Novel insights into the function of β-cell M3 muscarinic acetylcholine receptors: therapeutic implications

Abstract

Impaired function of pancreatic β-cells is one of the hallmarks of type 2 diabetes. β-cell function is regulated by the activity of many hormones and neurotransmitters, which bind to specific cell surface receptors. The M(3) muscarinic acetylcholine receptor (M3R) belongs to the superfamily of G protein-coupled receptors and, following ligand dependent activation, selectively activates G proteins of the G(q/11) family. Recent studies with M3R mutant mice strongly suggest that β-cell M3Rs play a central role in promoting insulin release and maintaining correct glucose homeostasis. In this review, we highlight recent studies indicating that β-cell M3Rs and components of downstream signaling pathways might represent promising new targets for the treatment of type 2 diabetes.

Figure 1

GPCR-dependent signaling pathways involved in regulating insulin release from pancreatic β-cells. Like essentially all other cell types, pancreatic β-cells express many different GPCRs [2,5] which are linked to different functional classes of heteromeric G proteins, primarily (a) G_q/11-, (b) G_s-, and (c) G_i -type G proteins. The different classes of G proteins activate or inhibit specific signaling pathways or networks that play important roles in modulating glucose-dependent insulin release. Please note that only the major effectors known to be critical for G protein-regulated insulin secretion are shown in this figure. In general, activation of G_s- and G_q/11- coupled receptors enhances insulin release, whereas activation of G_i-coupled receptors usually leads to inhibition of insulin secretion [2]. This figure shows only a few representative GPCRs found on the surface of pancreatic β-cells. The M₃ muscarinic receptor (M3R), the main focus of this review, is shown boxed. AC, adenylyl cyclase; ACh, acetylcholine; GLP-1, glucagon-like peptide 1; CCK, cholecystokinin; NPY, neuropeptide Y; CGRP, calcitonin gene-related peptide; GIP, glucose-dependent insulinotropic peptide i; M3R, M₃ muscarinic receptor; PACAP, pituitary adenylate cyclase-activating polypeptide; VIP, vasoactive intestinal polypeptide; VDCC, voltage-dependent Ca²⁺ channel; DAG, diacylglycerol; IP₃, inositol 1,4,5-trisphosphate; PKA, protein kinase A; PKC, protein kinase C; ER, endoplasmic reticulum; Epac, exchange protein activated by cAMP; K-ATP, ATP-sensitive K⁺ channel.

Figure 2

Scheme highlighting several key components involved in M3R-mediated facilitation of insulin release from pancreatic β-cells.

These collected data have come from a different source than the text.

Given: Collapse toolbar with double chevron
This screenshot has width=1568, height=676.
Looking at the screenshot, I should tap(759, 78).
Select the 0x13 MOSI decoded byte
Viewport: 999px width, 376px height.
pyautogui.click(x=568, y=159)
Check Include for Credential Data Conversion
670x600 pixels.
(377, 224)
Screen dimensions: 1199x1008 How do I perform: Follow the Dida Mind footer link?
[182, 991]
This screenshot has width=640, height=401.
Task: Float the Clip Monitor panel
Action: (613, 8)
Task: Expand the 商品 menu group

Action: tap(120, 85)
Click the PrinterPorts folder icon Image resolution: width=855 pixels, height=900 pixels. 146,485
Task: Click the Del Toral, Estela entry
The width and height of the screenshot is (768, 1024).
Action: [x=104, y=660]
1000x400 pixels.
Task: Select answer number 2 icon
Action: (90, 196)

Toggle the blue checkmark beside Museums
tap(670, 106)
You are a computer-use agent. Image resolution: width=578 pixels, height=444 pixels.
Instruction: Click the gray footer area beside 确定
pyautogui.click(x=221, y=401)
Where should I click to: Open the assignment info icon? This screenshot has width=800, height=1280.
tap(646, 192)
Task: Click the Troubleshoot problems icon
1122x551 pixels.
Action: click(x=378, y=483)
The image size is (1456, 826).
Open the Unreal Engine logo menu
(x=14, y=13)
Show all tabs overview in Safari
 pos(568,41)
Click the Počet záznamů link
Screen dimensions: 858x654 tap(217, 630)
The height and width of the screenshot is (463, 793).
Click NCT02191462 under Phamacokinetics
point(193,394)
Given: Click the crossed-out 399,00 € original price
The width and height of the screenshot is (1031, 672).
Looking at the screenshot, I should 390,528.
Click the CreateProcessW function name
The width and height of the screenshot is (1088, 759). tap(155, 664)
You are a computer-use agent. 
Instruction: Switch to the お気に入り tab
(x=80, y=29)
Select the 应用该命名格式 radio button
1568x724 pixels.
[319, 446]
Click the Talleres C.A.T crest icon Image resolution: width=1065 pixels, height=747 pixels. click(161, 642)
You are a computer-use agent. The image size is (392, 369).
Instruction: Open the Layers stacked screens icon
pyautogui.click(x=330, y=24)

Recent studies suggest that RGS4 is a potent negative regulator of M3R signaling in pancreatic β-cells [21] and that ankyrin-B and protein kinase D1 (PKD1) are required for M3R-mediated augmentation of insulin release (note that RGS4, like ankyrin-B and PKD1, is located in the cytoplasm). Whereas ankyrin-B plays a role in stabilizing IP₃ receptors present in the ER (IP₃R; [44]), PKD1 is thought to promote membrane fission events necessary for insulin exocytosis [45].

Figure 3

Central role of β-cell M3Rs in maintaining proper blood glucose homeostasis. Food intake results in the activation of glucoreceptors in the gut, liver, and brain, leading to enhanced central parasympathetic outflow [7]. Acetylcholine (ACh) released from pancreatic parasympathetic nerve terminals promotes insulin release via stimulation of β-cell M3Rs, due to an increase in intracellular calcium levels and the enhanced formation of several other second messengers [7]. Disruption of this pathway in mice lacking β-cell M3Rs leads to reduced insulin release and impaired glucose tolerance, whereas overexpression of M3Rs in β-cells of transgenic mice results in enhanced insulin secretion and greatly improved glucose tolerance [12].

Figure 4

Studies with clozapine-N-oxide (CNO)-responsive mutant M3Rs endowed with distinct G protein-coupling properties. (a) Structure of the M3R-based R-q and R-s designer receptors that can be selectively activated by CNO. The Y148C and A238G point mutations (rat M3R sequence) prevent acetylcholine binding to the M3R [35, 36]. Note that the Y148C and A238G point mutations (rat M3R sequence) correspond to the Y149C and A239G substitutions in the human M3R [35]. Both designer receptors can be efficiently activated by CNO, a pharmacologically inert compound. CNO binding to R-q leads to the selective activation of G proteins of the G_q/11 family [35, 36]. On the other hand, binding of CNO to R-s results in the selective activation of G_s [36]. (b) Phenotypic features of transgenic mice that express the R-q designer receptor selectively in pancreatic β-cells (β-CNO-R-q Tg mice). This short summary lists the key phenotypes that were observed after acute or chronic treatment of β-CNO-R-q Tg mice with CNO [36].